[125] _De Vulgari Eloquio_, Lib. II. cap. i. _ad finem_. I quote this
treatise as Dante's, because the thoughts seem manifestly his; though
I believe that in its present form it is an abridgment by some
transcriber, who sometimes copies textually, and sometimes
substitutes his own language for that of the original.
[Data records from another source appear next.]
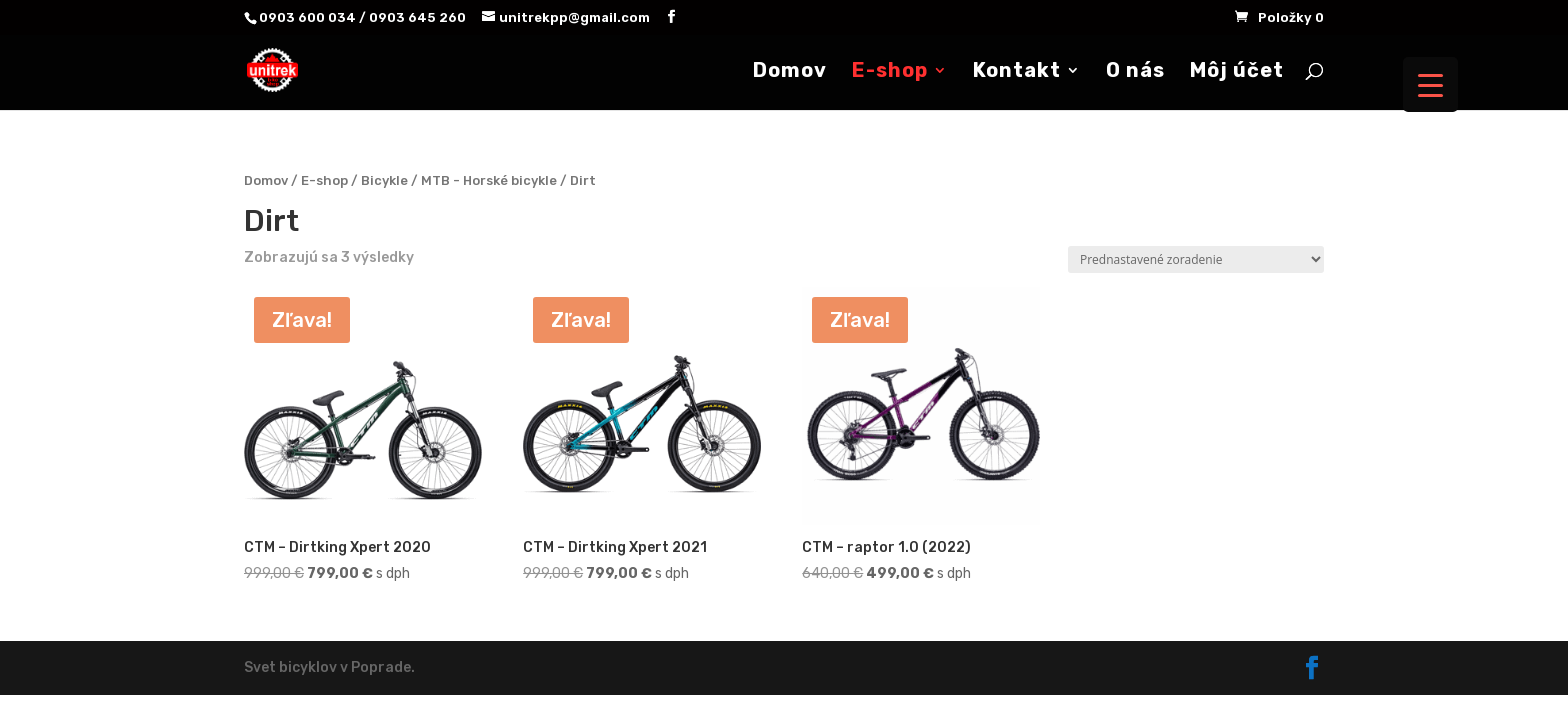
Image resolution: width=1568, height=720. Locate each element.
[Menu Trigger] (1430, 84)
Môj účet (1237, 72)
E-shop (890, 72)
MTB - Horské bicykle (489, 180)
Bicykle (384, 180)
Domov (790, 72)
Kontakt (1017, 72)
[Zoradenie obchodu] (1196, 259)
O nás (1135, 72)
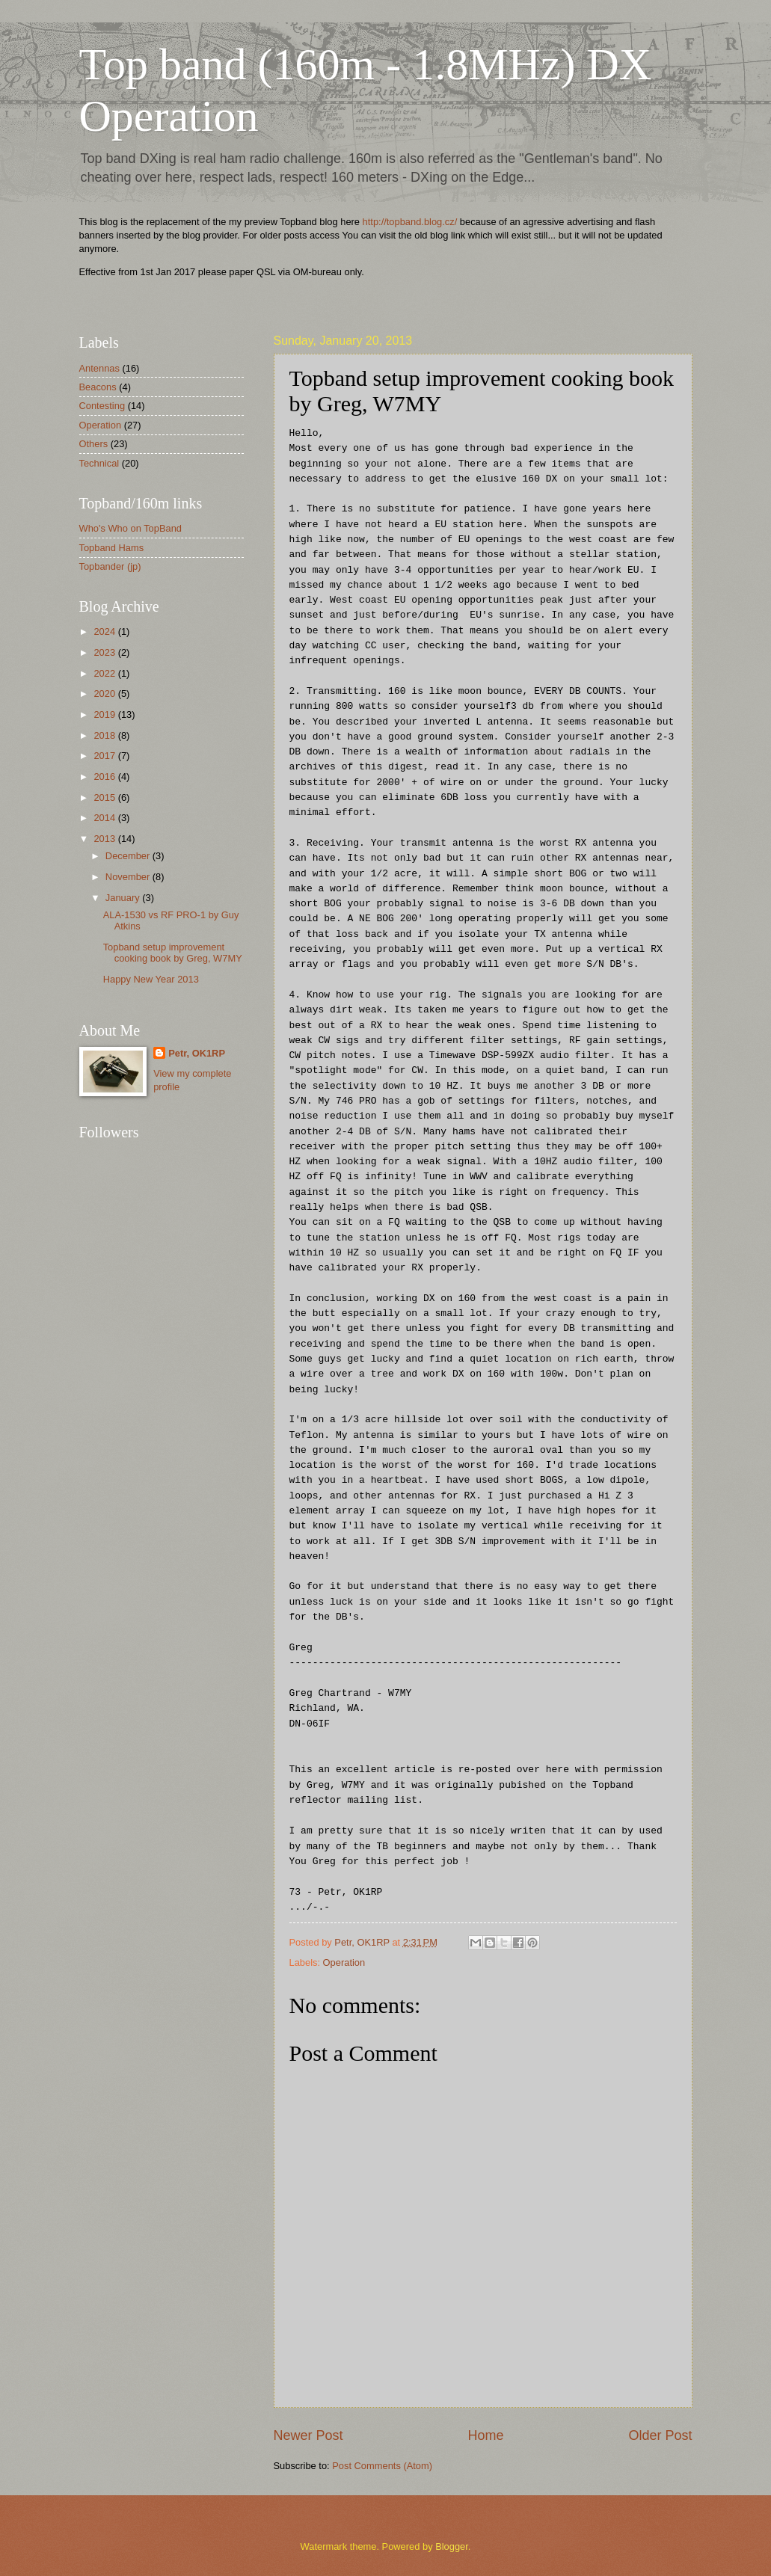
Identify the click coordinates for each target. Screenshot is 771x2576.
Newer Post (308, 2435)
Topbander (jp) (110, 566)
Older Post (660, 2435)
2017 (105, 755)
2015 (105, 797)
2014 (105, 817)
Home (485, 2435)
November (129, 876)
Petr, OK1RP (196, 1053)
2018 (105, 735)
[126] Vol. III. p. 348, _note_. He grounds his belief, not on the
misprinting of words, but on the misplacing of whole paragraphs. We
were struck with the same thing in the original edition of Chapman's
"Biron's Conspiracy and Tragedy." And yet, in comparing two copies of
this edition, I have found corrections which only the author could
have made. One of the misprints which Mr. Spedding notices affords
both a hint and a warning to the conjectural emendator. In the
edition of "The Advancement of Learning" printed in 1605 occurs the
word _dusinesse_. In a later edition this was conjecturally changed
to _business_; but the occurrence of _vertigine_ in the Latin
translation enables Mr. Spedding to print rightly, _dizziness_.
[127] "At first sight, Shakespeare and his contemporary dramatists
seem to write in styles much alike; nothing so easy as to fall into
that of Massinger and the others; whilst no one has ever yet produced
one scene conceived and expressed in the Shakespearian idiom.